■ **TASK GOAL**
Search the records below for the word "Open". Copy each line where it occurs.

■ **RAW DATA**
-----

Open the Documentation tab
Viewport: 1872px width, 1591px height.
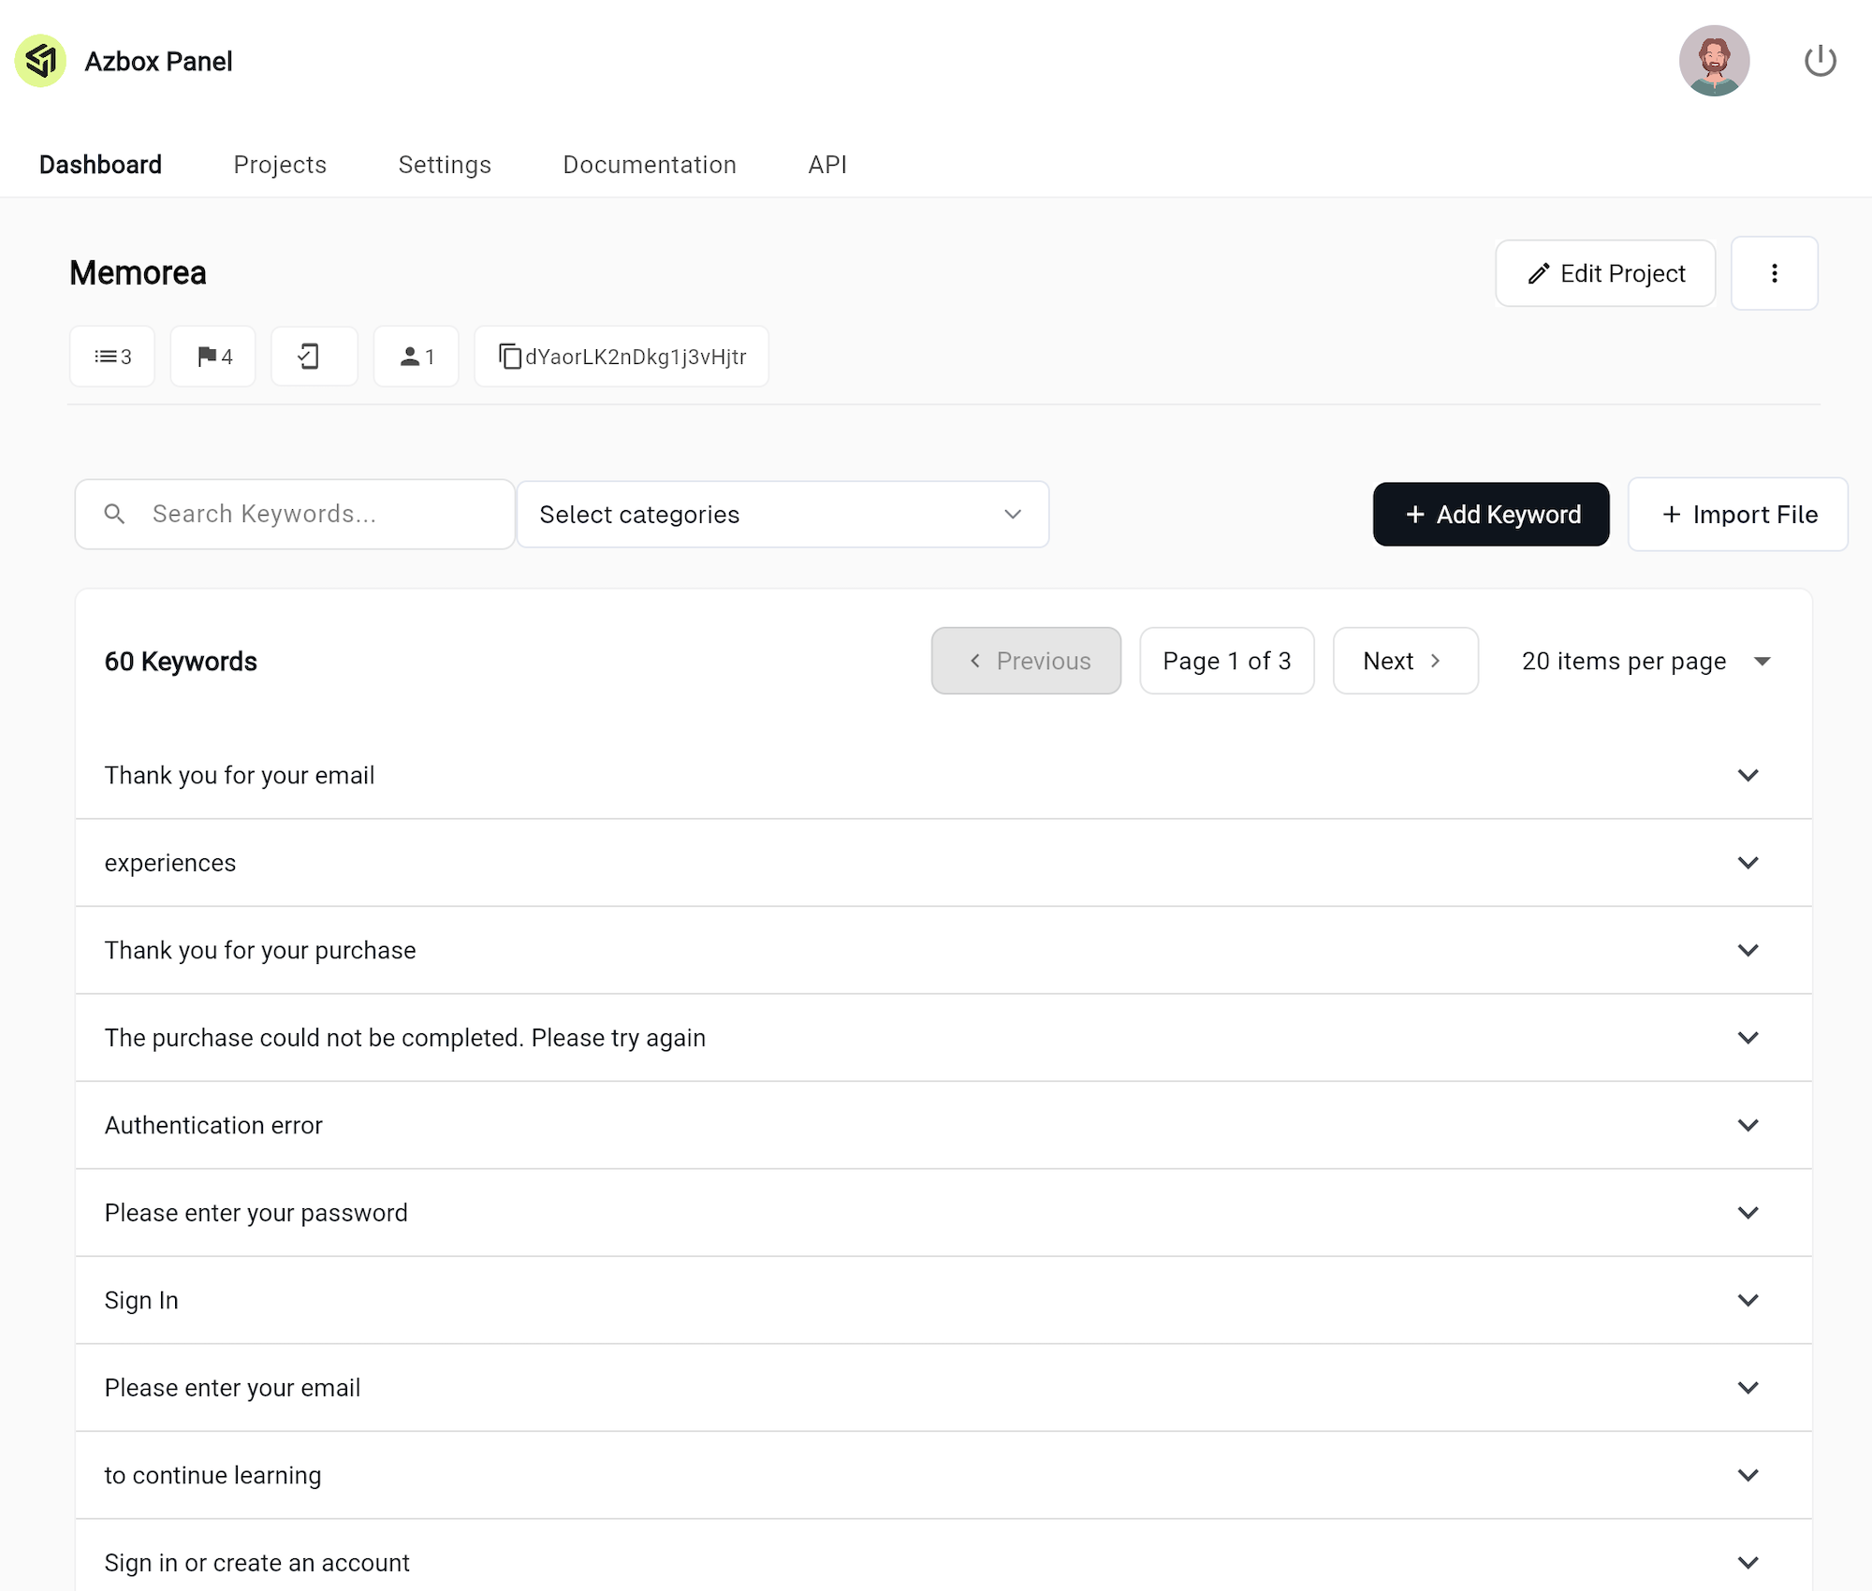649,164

-----

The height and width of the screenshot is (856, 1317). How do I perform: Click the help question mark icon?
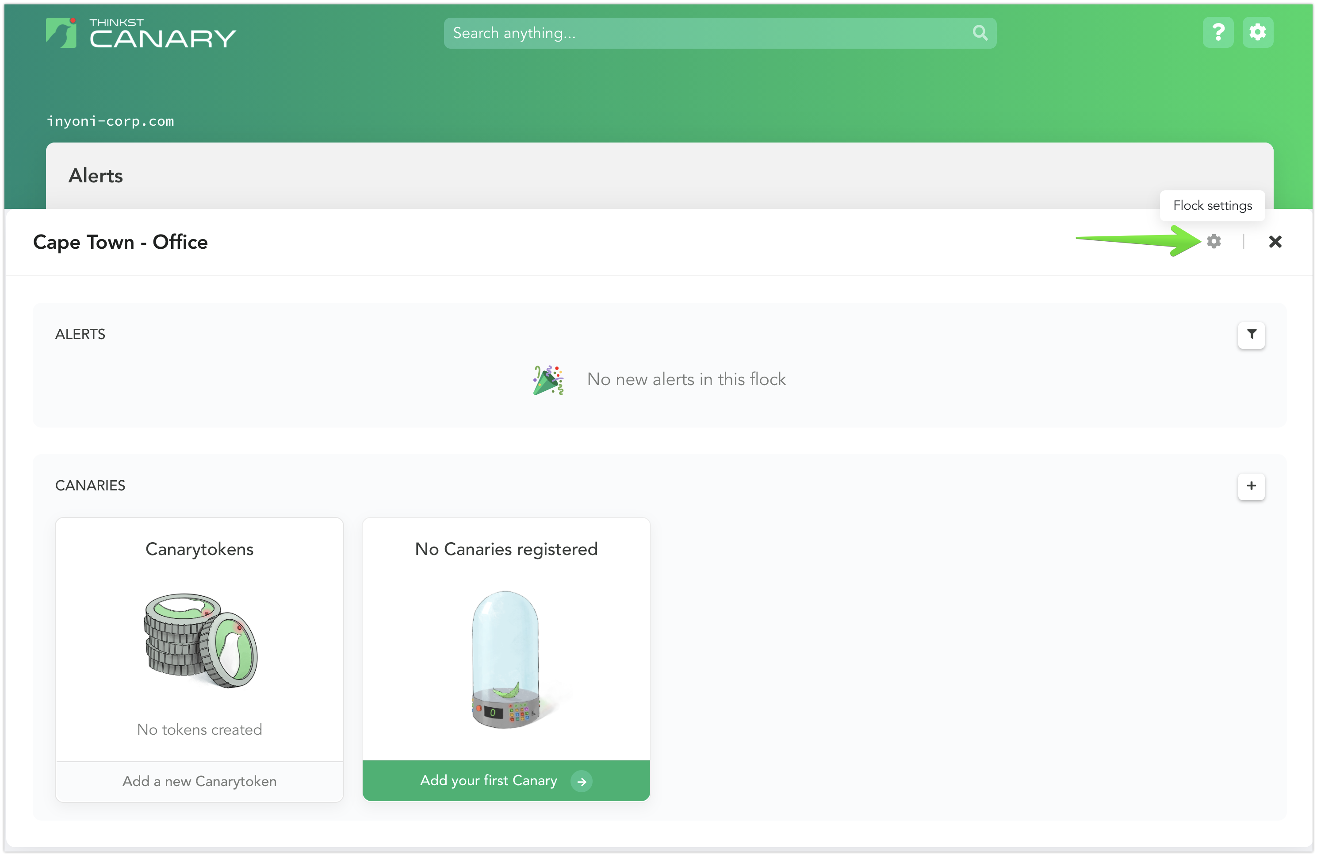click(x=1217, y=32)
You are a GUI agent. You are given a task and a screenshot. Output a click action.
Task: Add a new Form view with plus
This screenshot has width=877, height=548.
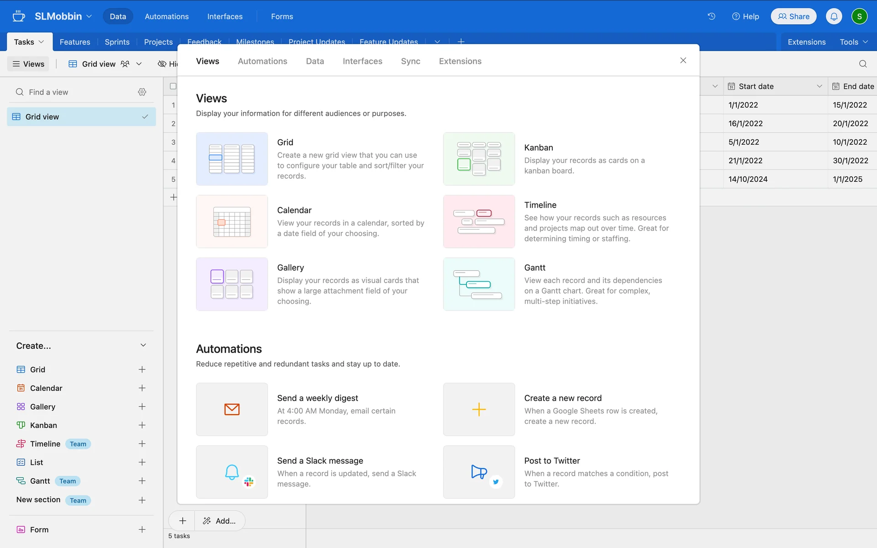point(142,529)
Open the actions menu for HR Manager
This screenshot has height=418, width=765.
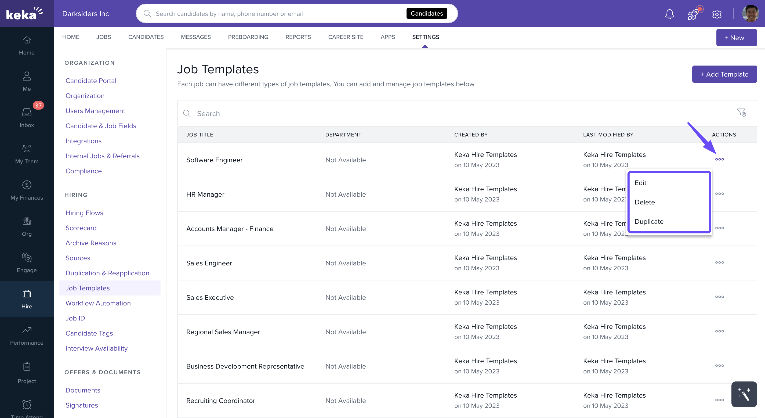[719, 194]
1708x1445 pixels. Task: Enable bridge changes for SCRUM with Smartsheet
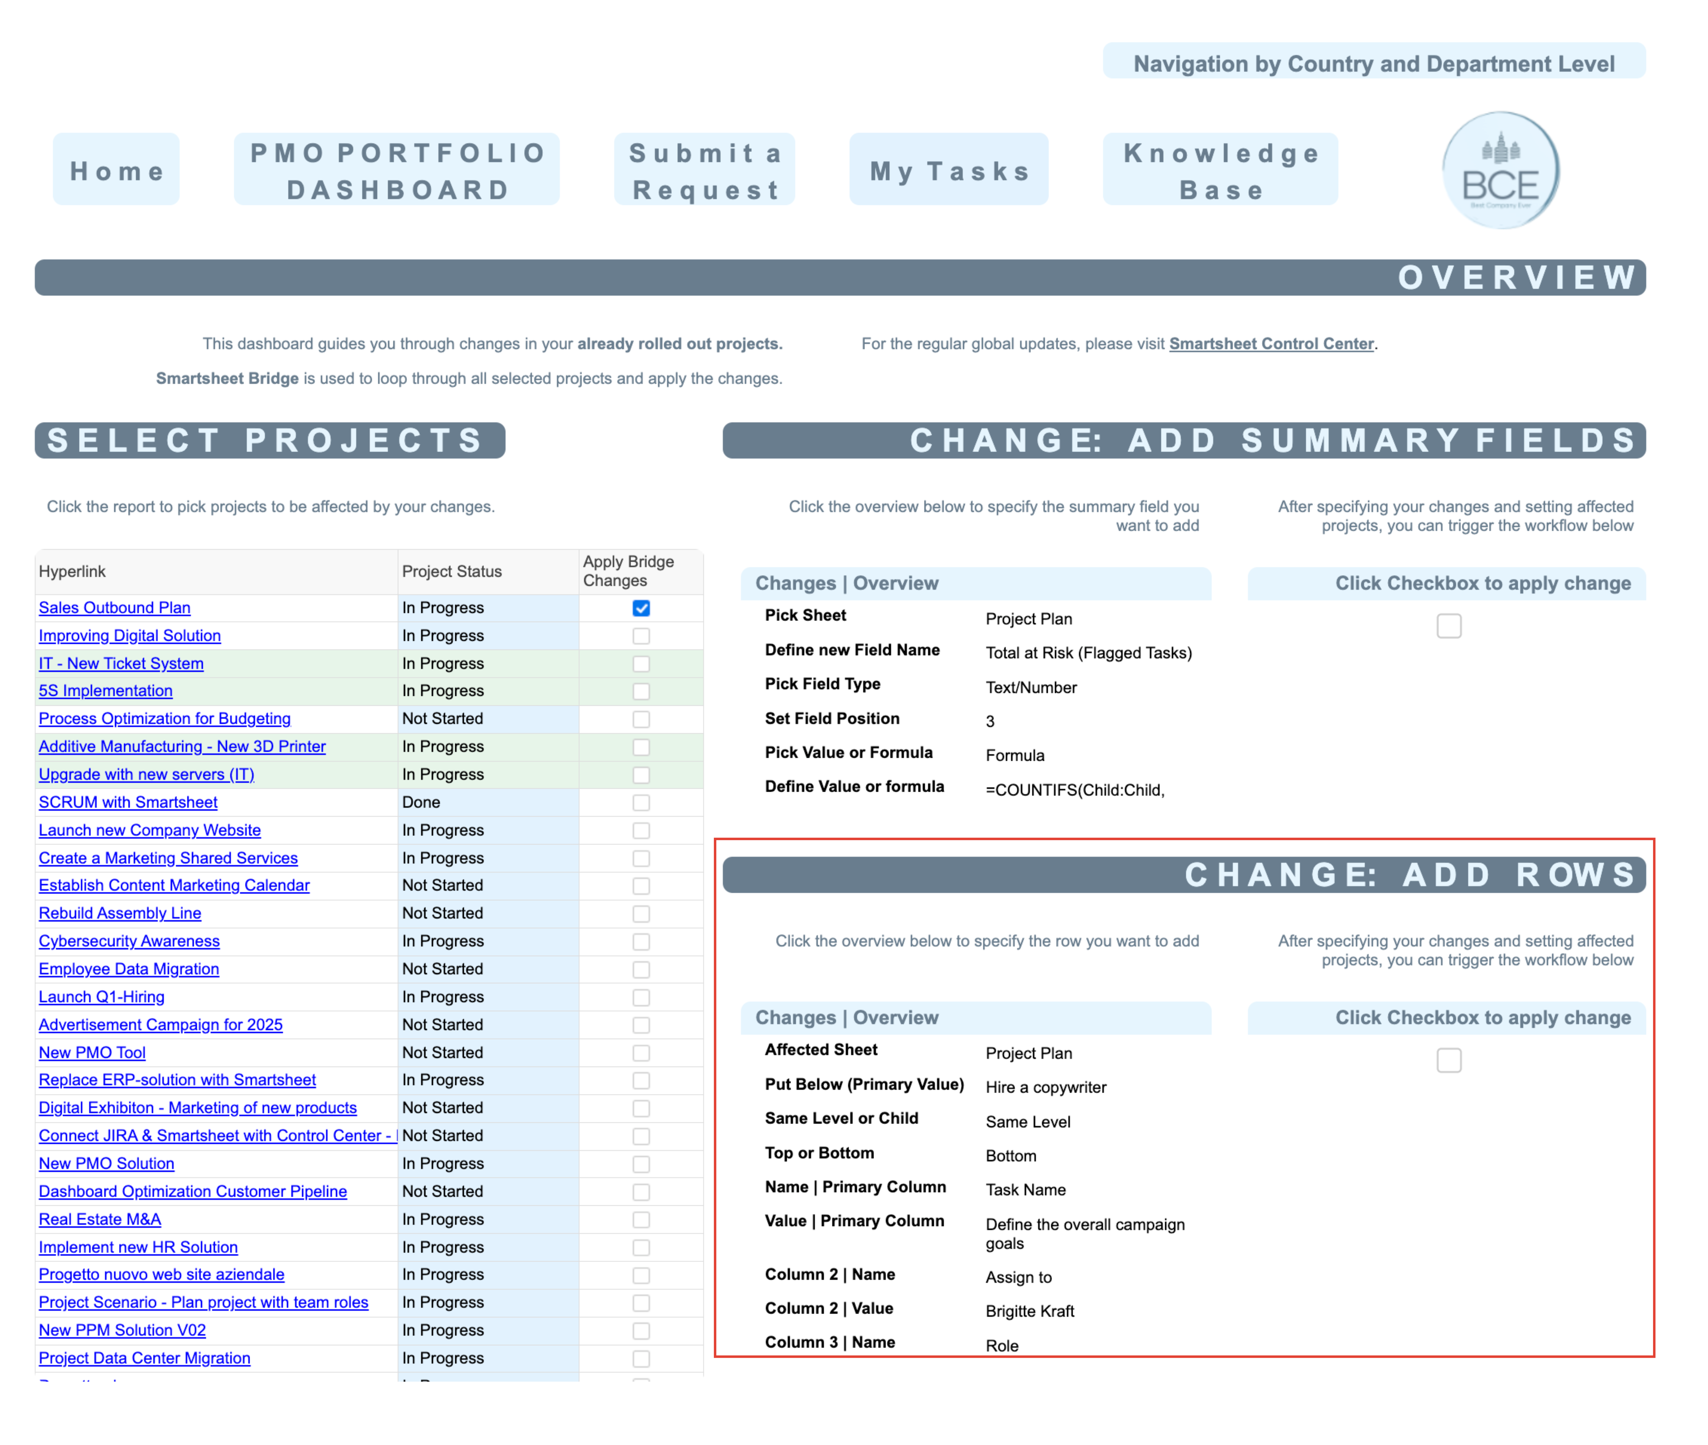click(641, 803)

-----

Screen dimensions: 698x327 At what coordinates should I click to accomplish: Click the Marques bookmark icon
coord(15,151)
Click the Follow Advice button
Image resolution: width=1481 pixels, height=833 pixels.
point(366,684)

-----

■ **ANSWER TO THIS PROBLEM**
Open the Documentation tab
Open the actions menu for HR Manager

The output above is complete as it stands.